#### Dataset
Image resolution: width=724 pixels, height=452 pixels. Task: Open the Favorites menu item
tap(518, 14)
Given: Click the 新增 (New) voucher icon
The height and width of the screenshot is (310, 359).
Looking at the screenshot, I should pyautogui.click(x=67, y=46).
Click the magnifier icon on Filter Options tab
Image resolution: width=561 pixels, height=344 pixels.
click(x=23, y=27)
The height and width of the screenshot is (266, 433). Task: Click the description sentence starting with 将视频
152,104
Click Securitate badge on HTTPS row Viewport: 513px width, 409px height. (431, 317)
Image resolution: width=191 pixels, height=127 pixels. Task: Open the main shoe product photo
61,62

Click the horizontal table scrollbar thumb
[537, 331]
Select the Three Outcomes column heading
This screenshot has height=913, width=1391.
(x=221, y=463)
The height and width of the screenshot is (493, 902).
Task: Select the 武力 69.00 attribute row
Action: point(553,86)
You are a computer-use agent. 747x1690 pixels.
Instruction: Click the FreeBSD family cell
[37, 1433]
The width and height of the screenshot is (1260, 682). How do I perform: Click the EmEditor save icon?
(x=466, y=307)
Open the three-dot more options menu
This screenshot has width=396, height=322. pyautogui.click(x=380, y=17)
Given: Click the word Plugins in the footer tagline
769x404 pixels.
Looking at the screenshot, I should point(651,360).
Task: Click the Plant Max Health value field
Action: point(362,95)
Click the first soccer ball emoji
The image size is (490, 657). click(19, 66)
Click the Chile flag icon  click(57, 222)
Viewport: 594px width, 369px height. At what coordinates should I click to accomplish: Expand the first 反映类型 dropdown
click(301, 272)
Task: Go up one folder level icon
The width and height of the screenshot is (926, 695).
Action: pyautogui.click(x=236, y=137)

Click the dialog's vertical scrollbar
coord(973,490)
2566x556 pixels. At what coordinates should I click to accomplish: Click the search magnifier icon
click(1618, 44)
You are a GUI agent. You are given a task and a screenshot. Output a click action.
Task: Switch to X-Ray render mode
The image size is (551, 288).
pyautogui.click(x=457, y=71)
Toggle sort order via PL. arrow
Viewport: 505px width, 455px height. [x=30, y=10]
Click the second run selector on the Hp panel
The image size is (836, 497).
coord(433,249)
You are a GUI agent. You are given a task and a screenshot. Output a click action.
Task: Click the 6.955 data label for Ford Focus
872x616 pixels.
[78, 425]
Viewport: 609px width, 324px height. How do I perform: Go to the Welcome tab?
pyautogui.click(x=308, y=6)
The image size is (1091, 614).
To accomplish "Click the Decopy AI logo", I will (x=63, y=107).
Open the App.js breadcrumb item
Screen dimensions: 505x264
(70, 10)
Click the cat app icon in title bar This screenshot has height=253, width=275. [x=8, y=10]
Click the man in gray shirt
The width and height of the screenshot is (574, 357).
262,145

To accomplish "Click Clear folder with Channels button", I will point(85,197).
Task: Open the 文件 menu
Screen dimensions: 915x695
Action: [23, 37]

#### Problem description
The data above should be returned exactly as written.

#### Solved exercise
Image resolution: width=724 pixels, height=452 pixels. Task: Open the Favorites menu item
tap(518, 14)
Given: Click the 新增 (New) voucher icon
The height and width of the screenshot is (310, 359).
Looking at the screenshot, I should pyautogui.click(x=67, y=46).
Click the magnifier icon on Filter Options tab
Image resolution: width=561 pixels, height=344 pixels.
click(x=23, y=27)
The height and width of the screenshot is (266, 433). Task: Click the description sentence starting with 将视频
152,104
Click Securitate badge on HTTPS row Viewport: 513px width, 409px height. (431, 317)
Image resolution: width=191 pixels, height=127 pixels. Task: Open the main shoe product photo
61,62

Click the horizontal table scrollbar thumb
[537, 331]
Select the Three Outcomes column heading
This screenshot has height=913, width=1391.
(x=221, y=463)
The height and width of the screenshot is (493, 902).
Task: Select the 武力 69.00 attribute row
Action: point(553,86)
You are a computer-use agent. 747x1690 pixels.
Instruction: Click the FreeBSD family cell
[37, 1433]
The width and height of the screenshot is (1260, 682). How do I perform: Click the EmEditor save icon?
(x=466, y=307)
Open the three-dot more options menu
This screenshot has width=396, height=322. pyautogui.click(x=380, y=17)
Given: Click the word Plugins in the footer tagline
769x404 pixels.
Looking at the screenshot, I should point(651,360).
Task: Click the Plant Max Health value field
Action: point(362,95)
Click the first soccer ball emoji
The image size is (490, 657). click(19, 66)
Click the Chile flag icon  click(57, 222)
Viewport: 594px width, 369px height. At what coordinates should I click to accomplish: Expand the first 反映类型 dropdown
click(301, 272)
Task: Go up one folder level icon
The width and height of the screenshot is (926, 695).
Action: pyautogui.click(x=236, y=137)

Click the dialog's vertical scrollbar
coord(973,490)
2566x556 pixels. At what coordinates should I click to accomplish: Click the search magnifier icon
click(1618, 44)
You are a GUI agent. You are given a task and a screenshot. Output a click action.
Task: Switch to X-Ray render mode
The image size is (551, 288).
pyautogui.click(x=457, y=71)
Toggle sort order via PL. arrow
Viewport: 505px width, 455px height. [x=30, y=10]
Click the second run selector on the Hp panel
The image size is (836, 497).
coord(433,249)
You are a GUI agent. You are given a task and a screenshot. Output a click action.
Task: Click the 6.955 data label for Ford Focus
872x616 pixels.
[78, 425]
Viewport: 609px width, 324px height. How do I perform: Go to the Welcome tab?
pyautogui.click(x=308, y=6)
The image size is (1091, 614).
To accomplish "Click the Decopy AI logo", I will (x=63, y=107).
Open the App.js breadcrumb item
Screen dimensions: 505x264
(70, 10)
Click the cat app icon in title bar This screenshot has height=253, width=275. [x=8, y=10]
Click the man in gray shirt
The width and height of the screenshot is (574, 357).
262,145

To accomplish "Click Clear folder with Channels button", I will point(85,197).
Task: Open the 文件 menu
Screen dimensions: 915x695
Action: [23, 37]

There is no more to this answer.